**Objetivo indicado A**
Indica si cada una de estas afirmaciones concuerda con el texto sobre los hijos y los padres, respondiendo sí o no y citando literalmente las palabras del texto que lo deciden: (i) el Papa sostiene que los hijos no son propiedad de los padres; (ii) la visión de los hijos como propiedad de los padres es poco común; (iii) la jurisprudencia ha conferido patria potestad a los padres.
**Objetivo indicado B**
Retoma el texto sobre los hijos y los padres y continúalo a partir de su última oración.

**Texto extraído**
☆ ☆ ☆ ☆ ☆ ☆ ☆
Vuestros hijos no son hijos vuestros.

Son los hijos y las hijas de la vida deseosa de sí misma.

Vienen a través vuestro, pero no vienen de vosotros.

Y, aunque están con vosotros, no os pertenecen. ...

                                        Kahlil Gibran (1923)

El mundo moderno está de acuerdo con Kahlil Gibran; los hijos e hijas no son propiedad de los padres, lo dice el Papa (Aciprensa 2009), lo dicen los organismos internacionales (UNICEF s.f.) y lo dice el sentido común. Sin embargo, la visión manifiesta de los hijos como propiedad de los padres es casi universal. En la cultura española, que ha sido naturalmente adoptada en Hispanoamérica (SEDNA s.f.) la jurisprudencia ha contribuido en arraigar esta figura confiriendo patria potestad y legalizando una suerte de propiedad de los padres sobre los hijos (SLU s.f.). En muchos casos, el efecto de esta noción de los hijos como propiedad de los padres resulta en la perpetración de abuso continuo.
☆ ☆ ☆ ☆ ☆ ☆ ☆
[Registros de señalamiento para texto y elementos]
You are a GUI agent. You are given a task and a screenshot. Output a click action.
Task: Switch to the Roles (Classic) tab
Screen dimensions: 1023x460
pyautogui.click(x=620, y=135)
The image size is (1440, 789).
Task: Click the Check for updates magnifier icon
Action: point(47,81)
☆ ☆ ☆ ☆ ☆ ☆ ☆
**Resultado A**
(i) Sí: "los hijos e hijas no son propiedad de los padres, lo dice el Papa".
(ii) No: "la visión manifiesta de los hijos como propiedad de los padres es casi universal".
(iii) Sí: "la jurisprudencia ha contribuido en arraigar esta figura confiriendo patria potestad".

**Resultado B**
Es innegable que las cosas han cambiado mucho; gracias a diversos factores, se ha despertado a nivel mundial la consciencia de los derechos del niño. A pesar de esto, en nombre de la tradición y aprovechando la condición de dependencia de los hijos, este tipo de atropello se perpetúa en un sinfín de formas. El abuso no tiene preferencia sexual; es decir, hay tanto abuso de hijos como de hijas y el abuso de ellos es tan nefasto y aniquilador como el de ellas; sin embargo y como lo demuestran las estadísticas, son las hijas la que se llevan la peor parte. La violencia manifiesta a través del abuso físico, emocional y psicológico de las hijas resulta, tanto en estas obras de ficción como en la vida real, en una suerte de condena a muerte figurada que lleva a una muerte literal en algunos casos. La violencia en el hogar, supuesto lugar refugio, a través de la acción de las madres, supuestas encargadas no solamente de criar sino también de educar, cultivar y proteger a las hijas inhibe el desarrollo completo de la persona y muchas veces condena a la mujer a una perpetua aceptación de abuso.

Como se anuncia en el título, el presente estudio examina la violencia perpetrada contra las hijas en el drama La casa de Bernarda Alba de Federico García Lorca escrito en 1939 y en la novela Como agua para chocolate de Laura Esquivel publicada por primera vez en 1989. Aunque ambos textos tienen ya algunos años, el tema es vigente. No hay sino que abrir un diario para conocer de hechos aberrantes en los que mujeres de cualquier edad y condición son maltratadas alrededor del mundo. Aunque el problema es general y endémico, refiero particularmente a manifestaciones en culturas hispanas por ser este el origen de los textos a analizar y el medio en el que me desenvuelvo actualmente.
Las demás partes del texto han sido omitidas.